Quoted passage:
More new cases are being reported since the ministry launched expanded testing exercise in Nairobi's Kawangware estate last week. 

On Saturday, 24 cases were reported countrywide, Sunday 30 cases and 25 on Monday.

"The rise in positive cases in tandem with the rise in the number of tests confirms that we have been under-testing and likely there are many more people with the disease than the ones reported," added Dr Ayah, who is also the director of the University of Nairobi’s Science and Technology Park.

Yesterday, CS Kagwe threatened to close for six months restaurants that were opened last week for flouting the rules.

“As to whether we will roll back and close them again is a measure that is always on the table. There is nothing that is not on the table. But we are trying as much as we can to ensure that that is not what we do,” he said.

Experts said the reported number of new infection may increase as the government expands targeted testing in high-risk areas.

"What we're witnessing is sustained community spread among people who are at high risk," said infectious disease epidemiologist Dr Nanyingi Mark from UK's University of Liverpool.

He said people in slums and densely populated estates in major urban centres are at most risk because they can hardly practise the required public health measures. 

"For instance, those in slums may not practise social distancing and proper hygiene," he said. 

Currently, Nairobi's Eastleigh estate has 63 infections, Kawangware 24 and Mombasa Old Town 39.

Dr Nanyingi, also a public health don at the UoN, said the higher numbers announced this week could mean contact tracing is now more effective, which means more infected people are being tracked and found. 

He faulted reopening of restaurants, saying they will just create new epidemic foci or new points of origin of infection. 

"Supposing there is an infection at a restaurant when people congregate there, it is likely they will pick the infection and spread it further at home," he noted. 

Head of the Lancet Laboratories Dr Ahmed Kalebi noted that expanded testing does not necessarily yield more positive cases unless it is targeted.

"If the population tested is widened whereby those tested have less prevalence then the positive numbers won’t necessarily increase," he said.

He said despite the low number of Covid-19 tests done in Kenya, the curve looks relatively flat when compared with countries that went on to flatten their curves.

"This bodes well for mitigating the outbreak," he said.

The new 45 cases were from 1,077 samples tested in a day, CS Kagwe said yesterday.

The data:
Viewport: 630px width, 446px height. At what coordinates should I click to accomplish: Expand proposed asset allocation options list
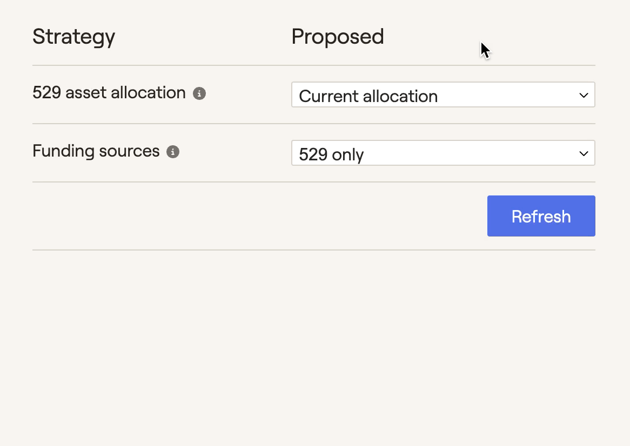[443, 95]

Task:
Write the next few paragraphs of the news report on Kenya's rising Covid-19 case numbers, picking up after its last sentence.

Task result:
Nine more people were discharged from hospital, bringing the total number of patients who have successfully undergone treatment and recovered to 182.

The new cases are aged between two years and 87 years.

Out of the total confirmed cases, 29 are from Nairobi’s Eastleigh estate while 11 are from Mombasa. Eastleigh now has a total of 63 cases and is the leading estate in Nairobi. Kawangware has 24.

Wajir county recorded five more positive cases, while one of the cases in a foreign national. Wajir cases had a history of travel from Mogadishu.

Kagwe noted some restaurants are flouting the social distancing rules by allowing customers to crowd at the cashier points.

In addition, some do not have handwashing facilities, while others have been accused of operating outside the recommended hours of 5am to 4pm.

“We will escalate or de-escalate measures depending on the behaviour that we observe. This is no exception."

Kagwe said the decision to reopen the restaurants was supposed to act as an intervention to secure some form of livelihoods for some people even as Kenyans observe the measures that the ministry had taken.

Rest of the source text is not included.